As a full-time student, friend, daughter and older sibling, I experience many of the same feelings that my peers face daily. We are almost finished with the spring semester and summer is right around the corner. Deadlines are quickly approaching as personal issues continue to pile on our shoulders. We continue to struggle at finding ways to make us laugh and lighten our moods. Last night, however, I found myself rolling on the floor with laughter as my roommate and I taunted our kitten with a red laser pointer. As we loudly giggled away our worries, I was reminded of the powerful effects laughter can have on our bodies.
On the neurophysiological level, laughter is linked with the ventromedial prefrontal cortex and other parts of the brain that produce endorphins. Often, laughter tends to occur when we are in groups of family members or friends. It is a response that can be easily identified amongst different cultures. Fascinatingly, we could record laughter, the sound could be played backward and people would still recognize it. People in different cultures could also easily identify the familiar sound of laughter.
Did you know that 10 minutes of laughter everyday could burn as many calories as a 30-minute workout? In fact, Dr. William Fry of Psychiatry at Stanford University says 10 minutes on a rowing machine is the equivalence of laughing for 10 minutes. Similar to “internal jogging,” laughter provides the body with abdominal, facial, and back conditioning of the muscles. So, the answer is no, you are not imagining that sore feeling you get in your gut after you have laughed for too long.
Laughter also has other positive effects on our body. As studied by Lee Bark of Loma Linda University, laughter can result in the increase of antibodies that fight infection within our immune system. Robin Dunbar, an evolutionary psychologist at Oxford University, reported that laughter can also help reduce pain.
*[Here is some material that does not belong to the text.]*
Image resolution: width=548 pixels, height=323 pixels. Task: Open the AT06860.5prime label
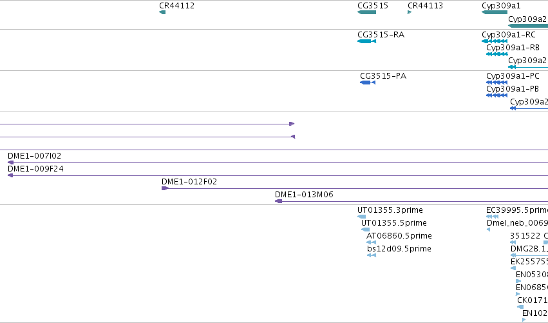coord(399,236)
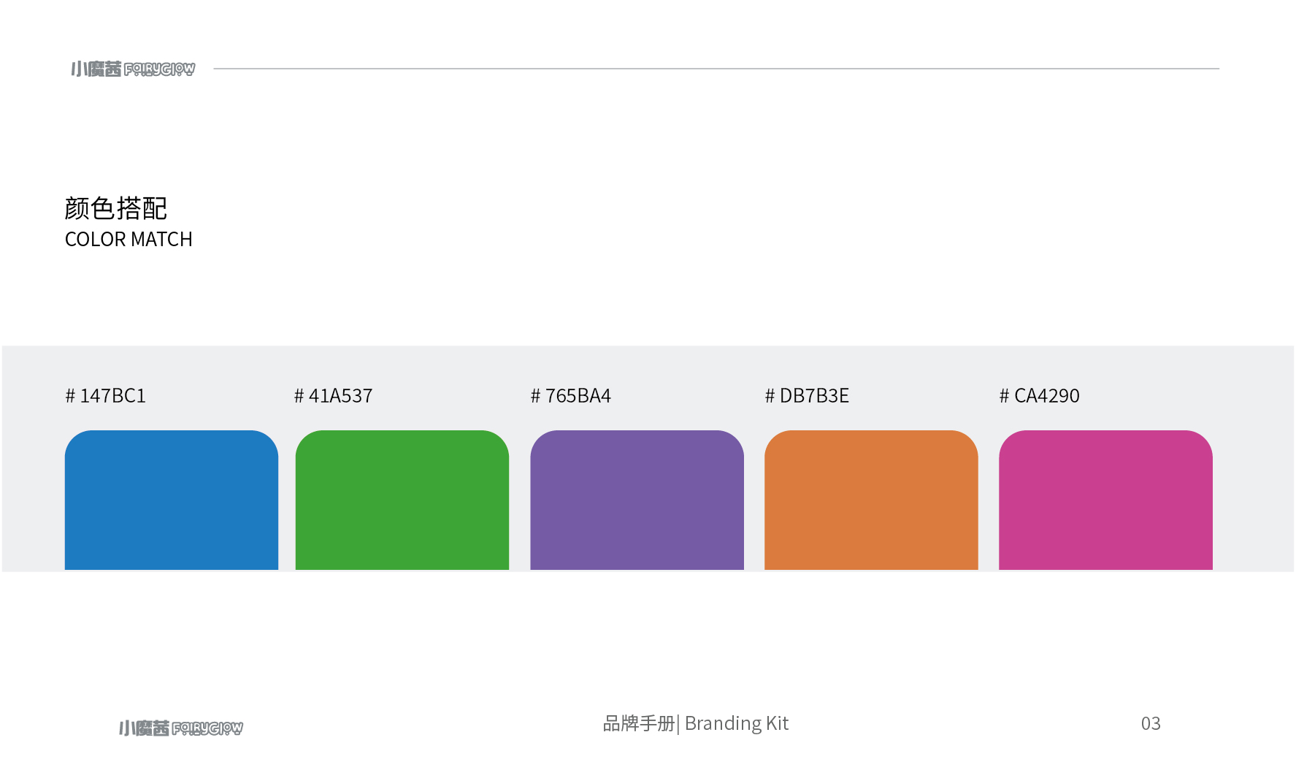Click the page number 03

click(x=1151, y=723)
The activity of laughter also creates heavy breathing. As a result, oxygen-enriched blood and nutrients are pushed throughout our body every time we laugh. Also, it is reported that people who laugh regularly often have a much lower blood pressure than those who do not laugh frequently.
As I was reminded last night, laughing also has wonderful effects on our souls and stress levels. During frustrating times, it can often improve our mood by dissolving anger or stress. Stress hormones are also released as we laugh. The decrease in neuroendocrine hormones like epinephrine, cortisol and dopamine help control our stress level. Often, humor creates a bond between many people. More often than not, people are attracted to the positive and cheerful energy that laughter brings.
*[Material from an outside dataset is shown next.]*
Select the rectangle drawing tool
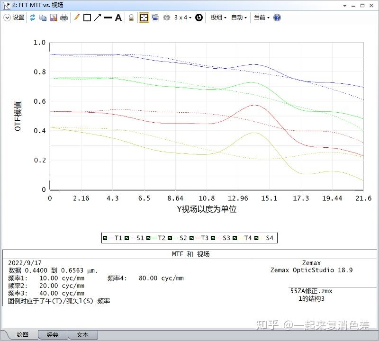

Lastly, laughter can help us lower blood pressure and strengthen our immune systems. It can take the edge off a stressful situation and make us much healthier people mentally and physically. Without a doubt, we need to spend more time laughing and less time stressing in our everyday lives.
And while some may not find humor in kittens and red laser pointers, it is important we all find reasons to laugh. Whether it is watching a funny movie or playing games with children, we must continue to increase the laughter in our lives. It is an activity that can connect individuals while also making us feel better within both on the mental and physical level.